*GIVEN EXERCISE 1*
From the ruleset testing thread, extract the passage starting at "Ruleset testing #49" and ending at "a headless browser.", copied word for word.
*GIVEN EXERCISE 2*
Answer these questions from the ruleset testing thread:
(a) What does the first post say will probably be needed to test after client-side JS rendering happens?
(b) What service did joncrangle suggest using to run a shell script whenever a ruleset yaml is uploaded or changed?
(c) What kind of test did joncrangle's bash script generate?
*GIVEN EXERCISE 3*
Continue the ruleset testing thread after its last sentence.

======== READING TEXT ========

Ruleset testing #49

deoxykev · 2023-11-26T22:48:49Z

As per everywall/ladder-rules#3, we'll need to implement some robust testing.

The main challenge is to test after client-side JS rendering happens, which will probably mean we'll need a headless browser.

A test could look like this: https://github.com/everywall/ladder/blob/ladder_tests/tests/tests/www-wellandtribune-ca.spec.ts

And the results like this.

Perhaps we'll need some codegen in order to go from ruleset to test?

ladddder · 2023-11-27T21:25:16Z

Yes, this would be cool.

joncrangle · 2023-11-28T04:08:33Z

This seems like a very cool idea.

I played around with your example a bit, and I think we may be able to leverage Github actions to run a shell script whenever a ruleset yaml is uploaded or changed to generate and run a test. From your example, I changed await expect(page.getByText(paywallText)).toBeVisible(); to await expect(page.getByText(paywallText)).not.toBeVisible(); for the test with ladder so both tests pass and could be used for CI.

I used the following bash script to generate a Playwright test.

======== GIVEN RECORDS ========

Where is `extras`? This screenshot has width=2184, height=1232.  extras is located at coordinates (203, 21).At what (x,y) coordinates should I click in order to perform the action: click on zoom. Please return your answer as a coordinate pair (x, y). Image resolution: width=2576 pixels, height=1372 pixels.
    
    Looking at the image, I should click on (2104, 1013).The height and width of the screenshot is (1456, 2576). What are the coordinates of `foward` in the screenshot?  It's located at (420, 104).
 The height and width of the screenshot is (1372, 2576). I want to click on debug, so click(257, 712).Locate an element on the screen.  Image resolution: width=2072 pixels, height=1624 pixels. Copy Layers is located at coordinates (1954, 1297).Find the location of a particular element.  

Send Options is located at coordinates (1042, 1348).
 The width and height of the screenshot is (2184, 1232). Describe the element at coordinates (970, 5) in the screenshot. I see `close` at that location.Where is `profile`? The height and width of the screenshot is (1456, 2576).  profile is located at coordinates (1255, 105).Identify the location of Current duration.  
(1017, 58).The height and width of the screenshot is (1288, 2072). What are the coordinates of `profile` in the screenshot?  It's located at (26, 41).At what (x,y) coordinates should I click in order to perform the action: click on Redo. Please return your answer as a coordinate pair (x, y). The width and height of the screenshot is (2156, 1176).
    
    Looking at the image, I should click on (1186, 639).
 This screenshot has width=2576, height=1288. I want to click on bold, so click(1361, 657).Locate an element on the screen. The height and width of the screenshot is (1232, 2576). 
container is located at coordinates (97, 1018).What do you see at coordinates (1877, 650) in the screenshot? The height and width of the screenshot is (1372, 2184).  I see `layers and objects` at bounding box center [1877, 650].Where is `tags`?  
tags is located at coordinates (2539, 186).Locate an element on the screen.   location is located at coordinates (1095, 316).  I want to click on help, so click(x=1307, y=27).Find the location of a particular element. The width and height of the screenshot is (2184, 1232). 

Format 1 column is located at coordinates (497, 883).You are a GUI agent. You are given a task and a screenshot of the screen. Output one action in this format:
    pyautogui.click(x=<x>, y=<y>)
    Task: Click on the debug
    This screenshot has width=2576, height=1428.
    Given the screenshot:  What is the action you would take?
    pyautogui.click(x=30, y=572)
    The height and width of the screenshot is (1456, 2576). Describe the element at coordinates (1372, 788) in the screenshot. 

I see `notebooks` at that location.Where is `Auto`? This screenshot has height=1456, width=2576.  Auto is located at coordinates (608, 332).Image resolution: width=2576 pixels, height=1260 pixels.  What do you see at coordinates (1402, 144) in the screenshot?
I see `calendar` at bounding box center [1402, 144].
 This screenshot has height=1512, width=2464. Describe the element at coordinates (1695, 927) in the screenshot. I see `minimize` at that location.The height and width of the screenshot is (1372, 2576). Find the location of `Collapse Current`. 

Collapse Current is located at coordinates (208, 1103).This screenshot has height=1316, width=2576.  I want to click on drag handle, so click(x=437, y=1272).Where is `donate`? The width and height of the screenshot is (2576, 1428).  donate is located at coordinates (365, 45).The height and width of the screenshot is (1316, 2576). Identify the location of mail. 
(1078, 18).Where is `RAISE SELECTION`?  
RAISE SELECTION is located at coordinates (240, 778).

========

*RESPONSE 1*
Ruleset testing #49

deoxykev · 2023-11-26T22:48:49Z

As per everywall/ladder-rules#3, we'll need to implement some robust testing.

The main challenge is to test after client-side JS rendering happens, which will probably mean we'll need a headless browser.

*RESPONSE 2*
(a) A headless browser.
(b) GitHub Actions.
(c) A Playwright test.

*RESPONSE 3*
./generate_test.sh -i rulesets/ca/_multi-metroland-media-group.yaml > tests/_multi-metroland-media-group.spec.ts

generate_test.sh

#!/bin/bash

# Command-line argument parsing
while getopts "i:" opt; do
  case $opt in
    i)
      input_file=$OPTARG
      ;;
    \?)
      echo "Invalid option: -$OPTARG" >&2
      exit 1
      ;;
    :)
      echo "Option -$OPTARG requires an argument." >&2
      exit 1
      ;;
  esac
done

# Check if the input file is provided
if [ -z "$input_file" ]; then
  echo "Usage: $0 -i <input_yaml_file>"
  exit 1
fi

# Extract information from the "tests" section
url=$(awk '/- url:/ {sub(/- url: /, ""); sub(/^[[:space:]]*/, ""); print}' "$input_file")
domain=$(echo "$url" | awk -F/ '{print $3}')
test=$(awk '/test:/ {sub(/test: /, ""); sub(/^[[:space:]]*/, ""); print}' "$input_file")

# Generate Playwright test script
echo "import { expect, test } from '@playwright/test';"
echo
echo "test('$domain has paywall by default', async ({ page }) => {"
echo "  await page.goto('$url');"
echo "  await expect($test).toBeVisible();"
echo "});"
echo
echo "test('$domain + Ladder does not have paywall', async ({ page }) => {"
echo "  await page.goto('http://localhost:8080/$url');"
echo "  await page.waitForLoadState();"
echo "  await expect($test).not.toBeVisible();"
echo "});"

In the ruleset yaml, I put a Playwright locator in the test portion:

tests:
  - url: https://www.wellandtribune.ca/news/niagara-region/niagara-transit-commission-rejects-council-request-to-reduce-its-budget-increase/article_e9fb424c-8df5-58ae-a6c3-3648e2a9df66.html
    test: page.getByText("This article is exclusive to subscribers.")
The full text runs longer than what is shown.